The list of evils is long : rape, murder, mutilation… Young girls like Léonie Matumaini, from Beni remember the horror she witnessed.
“All members of my family were killed in my presence and executioners gave me the knife used to kill them so that I could hand it over to the soldiers”.
But she forgave them. “I place in front of the Cross of Christ the winner the knife identical to the one that killed all members of my family in my presence”.
Bijou, whose life sank the morning she came across armed men on her way to the river in Walikale territory, is living an unbearable nightmare.
“My children will never know their father”, laments the one whose attacker is a leader of a militia.
“My other friends who were kidnapped with me that day never came back. I don’t know if they are dead or if they are still alive”, doubts the young mother.
Aiméda remembers being kidnapped and made a sex slave in Kahuzi Biega park.
In addition to gang rapes, she says the victims were forced to eat human flesh.
“Every day, five to ten men abused each of us. They made us eat corn dough and the flesh of men”, she testifies.
Ladislas Kambale, who will be 17 next July, witnessed the assassination of his father, his older brother was killed in obscure circumstances and his mother kidnapped by armed men. She hasn’t come back yet.
“We don’t know what they did with her”, he worries.
For the young man who can’t sleep at night, it’s hard to understand “such wickedness – this almost animal brutality”.
Second in his family, this sixth-grade schoolboy from the territory of Beni lived through horrible moments on the day of his father’s murder.
“My father was killed in my presence. I watched how they cut him into pieces, then his cut head was placed in a pot”, he said, recalling that he now lives with her two sisters.
The orphan also chose to forgive.
“I and the other children who are here have forgiven our executioners. This is why I lay before the Cross of Christ the Victor, the machete identical to the one that killed my father”.
Men of God have not been either spared by the unprecedented violence which is ravaging the east of the richest country in minerals.
“I saw the savagery : people cut up as meat is cut at the butcher’s shop, disembowelled women, decapitated men”, enumerates Father Guy-Robert Mandro Deholo, mutilated with fingers of his hand. He presented the testimony of a certain Désiré Dhetsina, who disappeared a few months ago, leaving no news.

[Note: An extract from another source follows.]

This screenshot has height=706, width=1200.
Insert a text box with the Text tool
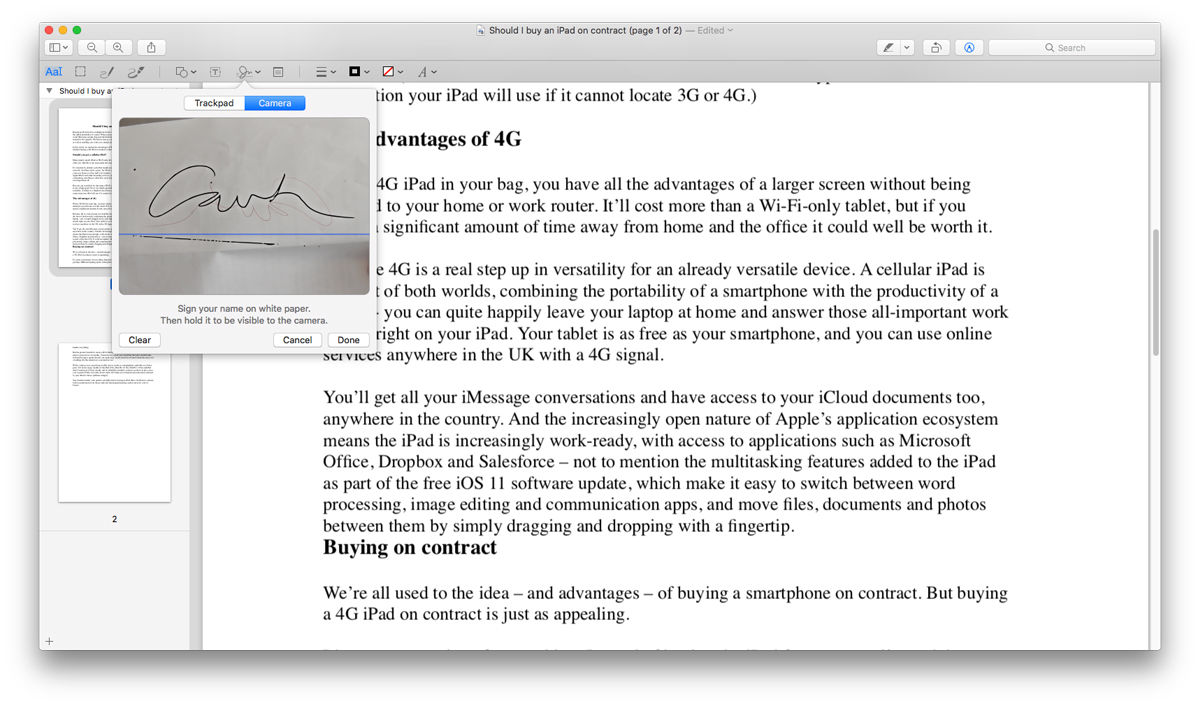pyautogui.click(x=214, y=71)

In the testimony he had prepared before his disappearance, this survivor of the Bule displaced persons camp, in the Bahema Badjere chiefdom in the territory of Djugu, speaks of a plan of extermination, of physical, moral and spiritual annihilation that continues every day.
The victims thanked the Holy Father who came “to console us”.
Refugees
He who considers himself a “pilgrim of peace” also met at the Nuncio’s office in Kinshasa with representatives of refugees of several nationalities, including a Burundian. Angélique Malipo is based in the Mulongwe refugee camp in South Kivu.
She represented the occupants of Mulongwe and Lusenda, another Burundian refugee camp in South Kivu, estimated at 41,836.
“We gave him a letter denouncing the violence of which we are victims, we informed him of the assassinations, harassment, sexual rape to which we are subjected every day”, she revealed to SOS Médias Burundi.
Angelique Malipo feels relieved.
“I am very happy that the Pope has received the letter written to him by Burundian refugees of Mulongwe and Lusenda. He will be aware of our situation when he reads this letter”.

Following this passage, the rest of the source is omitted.